In unix, the environment is passed from a parent process to a child process. The parent process has complete control of the child's initial environment. By default, the child inherits the parent's environment, but the parent can pass something completely different, and the child can change it afterwards. As such, there is no "global" environment. There is an "initial" environment, but no global environment.
So, if nothing is explicitly set, the environment is inherited from whatever parent process last set it before forking.
Every operating system (and every distro) handles setting the initial environment differently. Since this is asking about Ubuntu, I'll limit things to that.
In Ubuntu, systemd starts the first processes, and has control of that initial environment. Systemd chooses to not have a way to set a global default environment within itself, but it has provisions for setting variables in different contexts.
- systemd-environment-d-generator sets initial environment for user manager instances.

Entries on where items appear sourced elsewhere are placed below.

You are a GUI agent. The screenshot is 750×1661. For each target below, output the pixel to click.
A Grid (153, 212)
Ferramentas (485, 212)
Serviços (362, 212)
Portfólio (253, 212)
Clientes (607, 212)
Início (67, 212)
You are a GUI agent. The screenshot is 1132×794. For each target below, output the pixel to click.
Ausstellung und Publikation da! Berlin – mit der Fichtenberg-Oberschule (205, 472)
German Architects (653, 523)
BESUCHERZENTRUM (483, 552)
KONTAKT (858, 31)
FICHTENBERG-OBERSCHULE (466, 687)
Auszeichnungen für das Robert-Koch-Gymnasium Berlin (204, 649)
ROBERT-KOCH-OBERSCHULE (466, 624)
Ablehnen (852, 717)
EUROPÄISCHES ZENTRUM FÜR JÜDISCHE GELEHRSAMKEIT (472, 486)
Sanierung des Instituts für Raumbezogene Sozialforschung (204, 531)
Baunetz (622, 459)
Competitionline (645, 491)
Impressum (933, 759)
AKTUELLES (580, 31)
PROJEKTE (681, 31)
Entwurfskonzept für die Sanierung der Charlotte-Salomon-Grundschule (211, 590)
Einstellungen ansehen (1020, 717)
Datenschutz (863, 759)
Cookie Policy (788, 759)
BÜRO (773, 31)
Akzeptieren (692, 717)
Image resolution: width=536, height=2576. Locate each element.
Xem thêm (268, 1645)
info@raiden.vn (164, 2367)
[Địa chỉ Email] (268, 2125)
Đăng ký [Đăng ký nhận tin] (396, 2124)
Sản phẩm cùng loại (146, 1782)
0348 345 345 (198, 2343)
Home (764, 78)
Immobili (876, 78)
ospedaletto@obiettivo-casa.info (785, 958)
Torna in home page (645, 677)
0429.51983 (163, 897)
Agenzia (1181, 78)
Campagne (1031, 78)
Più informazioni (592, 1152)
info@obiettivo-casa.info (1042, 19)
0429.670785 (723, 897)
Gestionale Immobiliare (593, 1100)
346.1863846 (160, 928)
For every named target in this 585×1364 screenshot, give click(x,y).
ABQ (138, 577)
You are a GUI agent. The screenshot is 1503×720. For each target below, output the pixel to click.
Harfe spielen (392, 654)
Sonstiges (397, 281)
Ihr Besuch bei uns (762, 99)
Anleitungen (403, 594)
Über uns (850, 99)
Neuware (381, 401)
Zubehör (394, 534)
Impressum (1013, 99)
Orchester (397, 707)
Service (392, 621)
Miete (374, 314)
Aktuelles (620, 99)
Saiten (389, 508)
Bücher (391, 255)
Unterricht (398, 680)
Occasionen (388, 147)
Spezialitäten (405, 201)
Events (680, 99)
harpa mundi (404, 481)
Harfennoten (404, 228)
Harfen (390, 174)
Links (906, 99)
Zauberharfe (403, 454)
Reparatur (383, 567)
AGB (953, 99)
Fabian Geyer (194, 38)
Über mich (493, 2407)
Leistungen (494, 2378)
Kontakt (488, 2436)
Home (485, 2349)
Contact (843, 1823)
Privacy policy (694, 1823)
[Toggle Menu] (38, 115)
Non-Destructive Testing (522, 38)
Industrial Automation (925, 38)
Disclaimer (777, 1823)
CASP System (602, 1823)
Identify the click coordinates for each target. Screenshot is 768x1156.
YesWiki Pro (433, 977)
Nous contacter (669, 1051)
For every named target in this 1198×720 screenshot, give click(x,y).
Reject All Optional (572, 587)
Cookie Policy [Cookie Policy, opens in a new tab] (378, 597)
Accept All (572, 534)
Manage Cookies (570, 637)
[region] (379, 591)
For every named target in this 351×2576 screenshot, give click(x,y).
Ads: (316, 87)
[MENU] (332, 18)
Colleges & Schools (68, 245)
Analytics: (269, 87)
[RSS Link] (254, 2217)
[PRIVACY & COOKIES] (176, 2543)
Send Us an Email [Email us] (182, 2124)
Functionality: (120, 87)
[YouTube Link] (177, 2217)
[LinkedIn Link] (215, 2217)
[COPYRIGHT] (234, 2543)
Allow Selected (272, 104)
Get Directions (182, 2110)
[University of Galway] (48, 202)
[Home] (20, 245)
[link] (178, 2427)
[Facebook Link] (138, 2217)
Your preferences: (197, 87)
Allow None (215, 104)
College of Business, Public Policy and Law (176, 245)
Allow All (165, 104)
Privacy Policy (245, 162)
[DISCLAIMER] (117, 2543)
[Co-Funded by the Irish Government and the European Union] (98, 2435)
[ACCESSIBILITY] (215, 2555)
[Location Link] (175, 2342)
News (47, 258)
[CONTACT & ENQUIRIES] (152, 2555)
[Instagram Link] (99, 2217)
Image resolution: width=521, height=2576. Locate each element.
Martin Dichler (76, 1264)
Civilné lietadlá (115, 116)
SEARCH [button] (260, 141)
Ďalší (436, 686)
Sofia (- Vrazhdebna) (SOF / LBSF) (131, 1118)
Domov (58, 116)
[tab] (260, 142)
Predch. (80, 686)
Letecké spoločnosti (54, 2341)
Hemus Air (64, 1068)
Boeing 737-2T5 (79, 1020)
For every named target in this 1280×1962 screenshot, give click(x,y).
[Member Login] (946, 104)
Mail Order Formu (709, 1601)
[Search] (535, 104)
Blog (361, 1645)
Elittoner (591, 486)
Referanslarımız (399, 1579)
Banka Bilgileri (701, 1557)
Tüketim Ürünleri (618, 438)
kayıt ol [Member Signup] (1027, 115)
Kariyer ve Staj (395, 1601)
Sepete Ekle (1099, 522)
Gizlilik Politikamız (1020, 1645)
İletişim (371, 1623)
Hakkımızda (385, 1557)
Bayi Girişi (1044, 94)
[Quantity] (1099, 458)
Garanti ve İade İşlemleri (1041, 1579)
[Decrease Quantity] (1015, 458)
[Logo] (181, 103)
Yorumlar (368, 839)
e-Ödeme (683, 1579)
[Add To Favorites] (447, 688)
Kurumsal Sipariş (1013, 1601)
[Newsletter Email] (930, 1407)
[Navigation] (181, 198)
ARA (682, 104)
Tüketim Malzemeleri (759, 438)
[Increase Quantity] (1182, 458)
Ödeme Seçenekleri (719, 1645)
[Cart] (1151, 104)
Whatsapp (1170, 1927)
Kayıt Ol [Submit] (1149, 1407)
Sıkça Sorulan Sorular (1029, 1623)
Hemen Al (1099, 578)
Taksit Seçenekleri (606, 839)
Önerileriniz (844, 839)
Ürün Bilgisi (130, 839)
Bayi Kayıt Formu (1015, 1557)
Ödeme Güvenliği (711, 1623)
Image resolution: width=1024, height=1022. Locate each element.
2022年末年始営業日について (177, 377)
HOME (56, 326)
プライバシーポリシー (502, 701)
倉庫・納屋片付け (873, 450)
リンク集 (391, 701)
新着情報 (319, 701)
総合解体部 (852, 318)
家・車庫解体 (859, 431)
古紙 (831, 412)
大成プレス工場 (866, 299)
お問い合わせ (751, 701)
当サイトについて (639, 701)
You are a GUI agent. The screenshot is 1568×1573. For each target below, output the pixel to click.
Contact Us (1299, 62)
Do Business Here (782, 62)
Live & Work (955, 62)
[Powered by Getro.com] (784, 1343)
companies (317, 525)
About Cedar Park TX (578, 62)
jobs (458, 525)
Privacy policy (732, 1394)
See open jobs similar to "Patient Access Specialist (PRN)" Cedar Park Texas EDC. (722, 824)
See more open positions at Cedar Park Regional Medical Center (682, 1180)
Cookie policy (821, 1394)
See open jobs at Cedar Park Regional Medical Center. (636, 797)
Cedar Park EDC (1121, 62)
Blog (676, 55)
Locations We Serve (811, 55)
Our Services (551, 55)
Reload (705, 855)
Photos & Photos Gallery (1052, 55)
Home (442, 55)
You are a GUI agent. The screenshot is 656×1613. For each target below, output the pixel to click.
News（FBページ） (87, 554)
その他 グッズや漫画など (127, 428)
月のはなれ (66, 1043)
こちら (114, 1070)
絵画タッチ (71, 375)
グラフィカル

- systemd.environment-generator has separate config files for each manager service
- pam_env.conf modifies the environment for users that log in (see man pages for environ(7) and pam_env.conf)
- For bash and sh,
/etc/environment
can set variables when the shell starts; these can be inherited by subprocesses. Most shell instances read this, but some don't, and they can be explicitly told not to.
- Each shell can read
/etc/profile
or /etc/bash.bashrc
which in turn may read files from /etc/profile.d
, but again, not every shell instance does this, and the shell can be told to not read these or only read these.
- Each user's shell init files can modify the environment.
- Programs like
ssh
and sudo
have whitelists and blacklists of variables that are intentionally inherited or intentionally removed for subprocesses.
- Services like systemd and cron typically inherit and pass a very minimal set of environment variables. Cron allows setting variables in each config file that are "global" for that config file.
- The
env
command can modify the environment of a command before it is started.
This list is not exhaustive, there are probably more sources.
And none of these are "global" -- environment variables are explicitly local to each process, although they can be inherited from a global source.